In just the past few weeks more than half a dozen major industry analysts have come out with “state of” or “future of” banking reports—and not surprisingly, all of them say new technology is and will be crucial to banking.
Most call for fundamental shifts of strategy, if not outright copycatting models already demonstrated successfully in other industries. Amazon, Google, and Uber mentions pop up repeatedly. Interestingly, though, most of the reports are fairly optimistic, in terms of the survival of banking in the new techno-world.
None, however, say it will be easy.
Without further ado, here are excerpts from the various reports:
“Think of the enormous amounts of data created through Facebook likes and Amazon product reviews. In this emerging consumer-to-business era, in which consumers are creating value (for example, by writing product reviews) that businesses can then exploit, companies need to share that value…
“As the world evolves more toward C2B relationships, the major C2B players—including Google, Apple, Facebook, and Amazon—have been increasingly encroaching on the territory of traditional banks…
“The bottom line is that banks must now think in new and innovative ways, or risk becoming a mere back-office utility. Indeed, we estimate that, by 2020, different business models could impact up to 80% of existing banking revenues. Revenue streams with a high degree of impact could include current accounts, consumer finance, cash management, and small- and medium-enterprise payments.
“As such, the challenge for banks is to figure out how best to deploy their strengths in the new C2B era.”
Boston Consulting Group
“Disruptive challenges are accelerating and will force banks to develop digital capabilities that radically simplify operations and reinvent customer service…
“Banks that develop digital and data capabilities to radically simplify their businesses while dramatically improving customer experience through greater efficiency, quality, and speed, can achieve 50% more revenue per customer than peers…
“The leading banks are boosting investment in digital innovation to differentiate themselves in the eyes of digitally demanding customers. Banks continue to encourage customers to migrate to self-service, both online and on mobile.”
“For many banks, online banking utilization is below expectation. By comparison, more institutions say mobile banking utilization is at least somewhat exceeding their goals. To get there, a growing number of institutions are using branch channel staff to spur digital channel usage…
“For years, most financial institutions embraced a transaction migration strategic intent for the digital channels. Digital was about migrating transactions to self-service, thereby lowering cost-to-serve and improving customer experience. In the broader retailing context, banks have been an anomaly. Almost universally, retailers have embraced digital channels as a mechanism to grow sales revenue. Financial institutions are now coming to that position. Collectively, their lack of experience with omnichannel customer engagement is apparent in the small impact digital has thus far had on sales—particularly the mobile channel.”
“By 2025, leading banks will be operating as digital financial superstores that blur the line between technology companies and banks…

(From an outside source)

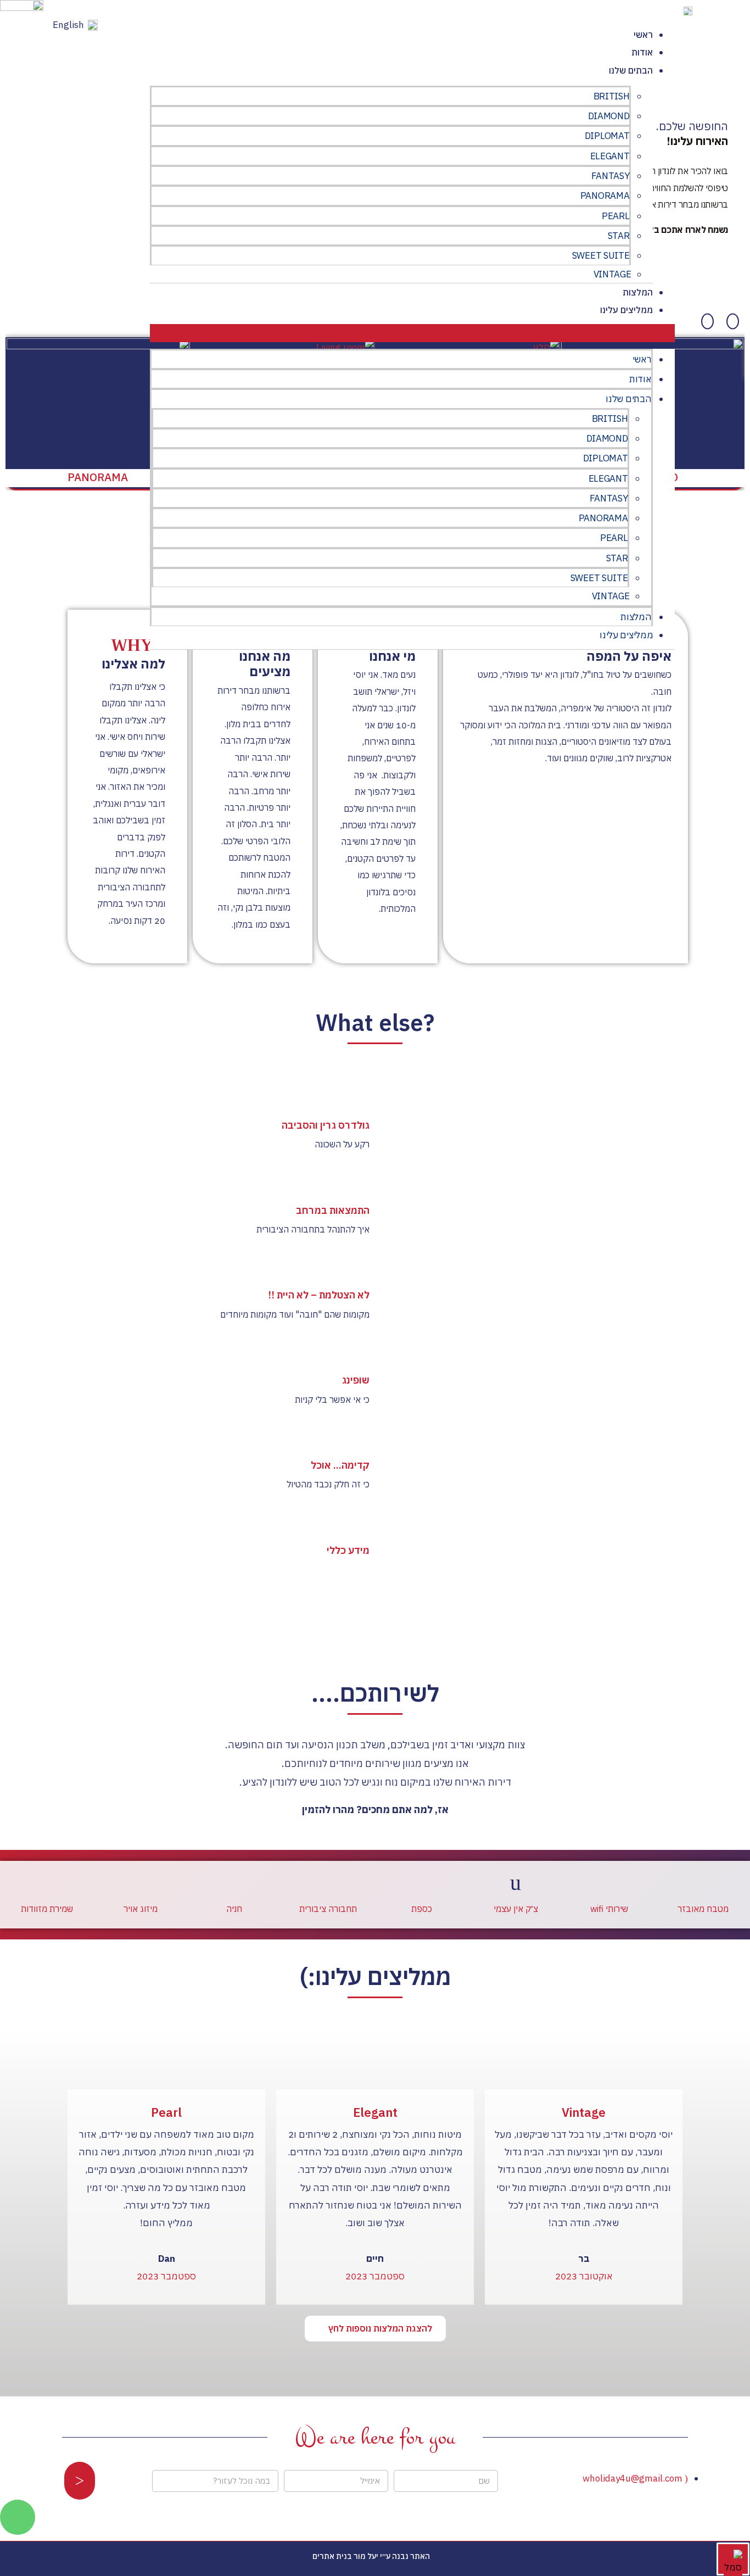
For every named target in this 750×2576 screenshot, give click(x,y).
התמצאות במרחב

“Nonbanks will cede clients and share of wallet to the banks, and clients will rediscover the benefits of one-stop shopping with large banks.
“These benefits will not be just marketing hyperbole, but real advisory-driven insights to help clients by better leveraging technology and data.
“Many major fintech and nonbank providers will be acquired by banks in the coming years, further enhancing and accelerating banks’ technology prowess.
“Regional banks will struggle to keep up with mounting costs of IT investments for client benefit instead of regulatory/risk mitigation, while small and community banks attempt to leverage white-labeled technology from third-party providers to maintain their own value propositions.”
“Half of the U.S. adult population now banks using smartphones and tablets, which is 29 million more than last year. This dramatic shift in consumers’ channel preferences puts pressure on financial institutions to innovate in the space to meet increased demand for mobile functionality…
“This year’s scorecard also saw a dramatic jump in financial institution support for mobile banking enrollment through a mobile device. It jumped from 7% in 2014 to 30% in 2015 among the top 30 retail U.S. financial institutions. With more than two-thirds of top banks still requiring some online interaction to enable mobile banking, there is still a significant gap between supply and mobile-first customer demand.”
“Banks realize they must adopt a truly digital mindset across the entire organization to keep up with consumer expectations,” said Brian Stephens, national leader for KPMG’s U.S. Financial Services practice. “This means going far beyond digital capabilities on the front end and instilling a core focus on the customer that permeates every aspect of the organization.”
“Thirty-nine percent of the executives polled said they believe fintechs pose a significant threat to the industry over the next few years. However, 51% of those polled said their bank has already created an alliance or joint venture with a peer-to-peer or marketplace leader.”
Adobe Digital Index
“Banks in the United States are behind other countries in the adoption of mobile technology to enhance the customer experience.
“In fact, when comparing the U.S., Canada, Australia, and the United Kingdom, Australia leads the pack. Consumers visited retail banks via their mobile devices just 27 times on average in the U.S. in 2015. That number is more than double for Canada, the U.K., and Australia.”
End note: Seems it is time to get those pesky bank customers to pick up their phones and log-on now!